== MATERIAL SUPPLIED ==
+===+

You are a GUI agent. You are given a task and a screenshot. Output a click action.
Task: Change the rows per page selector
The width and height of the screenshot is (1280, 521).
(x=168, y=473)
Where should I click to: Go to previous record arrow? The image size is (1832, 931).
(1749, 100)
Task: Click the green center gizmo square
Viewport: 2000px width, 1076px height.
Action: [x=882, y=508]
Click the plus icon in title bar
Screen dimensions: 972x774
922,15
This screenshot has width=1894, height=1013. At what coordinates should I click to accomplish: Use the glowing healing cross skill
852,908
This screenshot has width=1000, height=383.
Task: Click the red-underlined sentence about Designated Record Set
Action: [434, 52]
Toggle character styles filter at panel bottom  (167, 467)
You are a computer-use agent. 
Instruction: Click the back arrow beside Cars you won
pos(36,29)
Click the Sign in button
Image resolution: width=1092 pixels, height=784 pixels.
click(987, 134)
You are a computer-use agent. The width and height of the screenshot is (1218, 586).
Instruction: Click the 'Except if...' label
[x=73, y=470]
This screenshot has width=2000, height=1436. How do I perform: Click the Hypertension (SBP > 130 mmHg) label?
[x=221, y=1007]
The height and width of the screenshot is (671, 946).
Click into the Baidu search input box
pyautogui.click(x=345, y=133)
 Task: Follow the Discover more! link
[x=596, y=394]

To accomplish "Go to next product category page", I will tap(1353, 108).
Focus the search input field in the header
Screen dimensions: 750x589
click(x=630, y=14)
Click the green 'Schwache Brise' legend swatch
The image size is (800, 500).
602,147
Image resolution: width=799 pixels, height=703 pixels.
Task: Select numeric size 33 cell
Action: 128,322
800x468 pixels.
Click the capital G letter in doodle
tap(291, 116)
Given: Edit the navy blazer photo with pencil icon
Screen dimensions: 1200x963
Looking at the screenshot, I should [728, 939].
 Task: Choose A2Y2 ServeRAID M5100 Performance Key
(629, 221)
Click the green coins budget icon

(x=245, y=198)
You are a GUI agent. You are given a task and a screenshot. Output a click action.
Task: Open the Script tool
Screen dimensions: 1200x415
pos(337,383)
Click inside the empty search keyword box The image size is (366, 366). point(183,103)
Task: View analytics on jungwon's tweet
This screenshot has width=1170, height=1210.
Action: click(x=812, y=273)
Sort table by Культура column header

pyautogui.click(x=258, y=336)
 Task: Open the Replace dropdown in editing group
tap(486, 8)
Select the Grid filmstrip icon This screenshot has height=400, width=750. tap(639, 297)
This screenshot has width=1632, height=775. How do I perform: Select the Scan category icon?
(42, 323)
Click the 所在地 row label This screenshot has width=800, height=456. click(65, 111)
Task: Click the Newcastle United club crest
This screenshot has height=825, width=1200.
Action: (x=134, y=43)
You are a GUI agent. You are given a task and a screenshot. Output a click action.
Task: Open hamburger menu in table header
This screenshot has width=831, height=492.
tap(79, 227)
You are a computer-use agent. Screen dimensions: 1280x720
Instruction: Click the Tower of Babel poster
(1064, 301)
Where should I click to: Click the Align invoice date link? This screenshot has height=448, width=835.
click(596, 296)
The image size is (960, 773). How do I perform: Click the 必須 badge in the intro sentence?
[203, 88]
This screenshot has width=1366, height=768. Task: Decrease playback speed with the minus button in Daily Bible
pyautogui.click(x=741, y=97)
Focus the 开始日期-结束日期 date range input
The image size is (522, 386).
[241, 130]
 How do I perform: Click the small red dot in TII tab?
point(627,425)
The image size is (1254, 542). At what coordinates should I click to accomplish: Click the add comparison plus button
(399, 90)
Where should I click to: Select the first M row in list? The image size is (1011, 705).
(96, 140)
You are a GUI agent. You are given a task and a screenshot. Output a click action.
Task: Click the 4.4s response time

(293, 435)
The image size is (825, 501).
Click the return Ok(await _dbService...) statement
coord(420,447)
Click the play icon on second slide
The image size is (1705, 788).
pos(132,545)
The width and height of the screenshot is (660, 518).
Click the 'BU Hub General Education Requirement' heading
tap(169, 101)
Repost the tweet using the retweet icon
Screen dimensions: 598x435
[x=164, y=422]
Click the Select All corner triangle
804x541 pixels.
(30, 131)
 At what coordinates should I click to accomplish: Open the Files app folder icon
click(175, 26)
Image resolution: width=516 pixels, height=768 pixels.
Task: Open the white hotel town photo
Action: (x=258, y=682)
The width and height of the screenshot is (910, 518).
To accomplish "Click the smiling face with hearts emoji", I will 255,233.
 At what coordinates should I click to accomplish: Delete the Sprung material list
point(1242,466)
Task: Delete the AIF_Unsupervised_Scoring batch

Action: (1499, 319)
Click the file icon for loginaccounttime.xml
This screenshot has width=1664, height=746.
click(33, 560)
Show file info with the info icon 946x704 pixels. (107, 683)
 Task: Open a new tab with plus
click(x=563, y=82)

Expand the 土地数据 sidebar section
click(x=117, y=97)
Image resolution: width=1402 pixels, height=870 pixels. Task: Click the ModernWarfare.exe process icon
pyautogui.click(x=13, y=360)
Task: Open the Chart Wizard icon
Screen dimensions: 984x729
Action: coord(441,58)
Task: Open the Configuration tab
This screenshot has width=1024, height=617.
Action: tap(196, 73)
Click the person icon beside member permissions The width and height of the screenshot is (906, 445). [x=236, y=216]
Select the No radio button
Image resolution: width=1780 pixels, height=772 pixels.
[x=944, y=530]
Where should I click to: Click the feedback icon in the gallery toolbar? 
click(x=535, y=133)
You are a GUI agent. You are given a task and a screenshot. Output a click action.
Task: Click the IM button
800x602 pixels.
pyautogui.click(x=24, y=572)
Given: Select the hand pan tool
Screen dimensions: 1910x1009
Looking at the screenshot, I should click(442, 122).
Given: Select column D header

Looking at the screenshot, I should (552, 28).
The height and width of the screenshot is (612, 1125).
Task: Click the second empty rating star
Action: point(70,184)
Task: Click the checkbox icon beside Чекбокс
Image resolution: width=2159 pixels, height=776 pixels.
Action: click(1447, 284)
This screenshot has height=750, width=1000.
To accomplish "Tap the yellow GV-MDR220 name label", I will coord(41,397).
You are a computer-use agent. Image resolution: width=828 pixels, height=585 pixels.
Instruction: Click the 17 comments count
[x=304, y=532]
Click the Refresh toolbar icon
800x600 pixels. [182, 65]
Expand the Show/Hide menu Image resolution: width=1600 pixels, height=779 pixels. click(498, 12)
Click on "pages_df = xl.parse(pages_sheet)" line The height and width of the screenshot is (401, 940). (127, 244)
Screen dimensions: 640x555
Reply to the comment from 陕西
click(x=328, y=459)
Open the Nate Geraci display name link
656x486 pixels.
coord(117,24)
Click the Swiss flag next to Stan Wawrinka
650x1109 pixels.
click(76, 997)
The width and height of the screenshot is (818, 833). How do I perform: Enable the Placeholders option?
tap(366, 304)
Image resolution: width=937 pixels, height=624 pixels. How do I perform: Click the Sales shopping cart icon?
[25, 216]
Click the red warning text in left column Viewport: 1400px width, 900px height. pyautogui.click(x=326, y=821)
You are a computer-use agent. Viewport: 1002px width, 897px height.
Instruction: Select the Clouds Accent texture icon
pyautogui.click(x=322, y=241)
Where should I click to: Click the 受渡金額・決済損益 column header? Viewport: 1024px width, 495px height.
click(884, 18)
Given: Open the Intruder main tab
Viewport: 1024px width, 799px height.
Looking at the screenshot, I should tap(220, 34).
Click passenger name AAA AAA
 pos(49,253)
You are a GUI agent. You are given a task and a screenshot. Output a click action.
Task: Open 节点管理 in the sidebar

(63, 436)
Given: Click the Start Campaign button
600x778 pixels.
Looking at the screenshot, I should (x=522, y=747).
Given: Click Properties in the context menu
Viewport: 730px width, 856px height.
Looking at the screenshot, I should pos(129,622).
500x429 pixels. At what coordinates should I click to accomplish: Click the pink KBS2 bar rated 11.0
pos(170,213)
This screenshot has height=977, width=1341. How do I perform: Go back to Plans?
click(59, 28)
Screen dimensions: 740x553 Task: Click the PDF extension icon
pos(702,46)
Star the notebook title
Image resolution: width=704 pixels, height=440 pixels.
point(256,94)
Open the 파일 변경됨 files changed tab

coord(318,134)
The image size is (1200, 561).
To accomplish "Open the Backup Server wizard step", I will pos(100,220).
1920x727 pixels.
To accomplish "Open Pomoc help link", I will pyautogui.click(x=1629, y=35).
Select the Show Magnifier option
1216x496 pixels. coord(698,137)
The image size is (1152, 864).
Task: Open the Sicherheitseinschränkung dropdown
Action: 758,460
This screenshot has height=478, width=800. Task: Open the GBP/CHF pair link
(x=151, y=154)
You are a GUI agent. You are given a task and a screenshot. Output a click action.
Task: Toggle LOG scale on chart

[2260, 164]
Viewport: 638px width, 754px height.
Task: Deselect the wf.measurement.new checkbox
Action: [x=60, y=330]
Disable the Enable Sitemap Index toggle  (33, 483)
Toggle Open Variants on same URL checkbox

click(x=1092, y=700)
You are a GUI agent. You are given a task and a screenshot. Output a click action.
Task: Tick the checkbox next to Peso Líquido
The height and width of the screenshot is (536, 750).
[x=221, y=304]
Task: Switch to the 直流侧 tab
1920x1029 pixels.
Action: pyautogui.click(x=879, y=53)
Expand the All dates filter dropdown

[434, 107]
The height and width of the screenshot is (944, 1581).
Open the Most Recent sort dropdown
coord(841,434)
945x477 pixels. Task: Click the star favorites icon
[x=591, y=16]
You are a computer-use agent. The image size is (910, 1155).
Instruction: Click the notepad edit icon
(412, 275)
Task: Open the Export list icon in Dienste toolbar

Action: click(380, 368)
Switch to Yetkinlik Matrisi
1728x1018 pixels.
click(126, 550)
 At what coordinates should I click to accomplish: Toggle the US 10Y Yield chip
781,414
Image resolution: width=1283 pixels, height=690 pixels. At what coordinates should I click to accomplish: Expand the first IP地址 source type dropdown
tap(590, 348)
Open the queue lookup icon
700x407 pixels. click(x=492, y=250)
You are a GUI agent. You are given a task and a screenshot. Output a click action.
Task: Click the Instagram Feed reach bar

+===+

Begin with the first line of the listing above and write out each line exactly, ending with the line that contains "Task: Click the green center gizmo square".

== SOLUTION FOR THIS PROBLEM ==
You are a GUI agent. You are given a task and a screenshot. Output a click action.
Task: Change the rows per page selector
The width and height of the screenshot is (1280, 521).
(x=168, y=473)
Where should I click to: Go to previous record arrow? The image size is (1832, 931).
(1749, 100)
Task: Click the green center gizmo square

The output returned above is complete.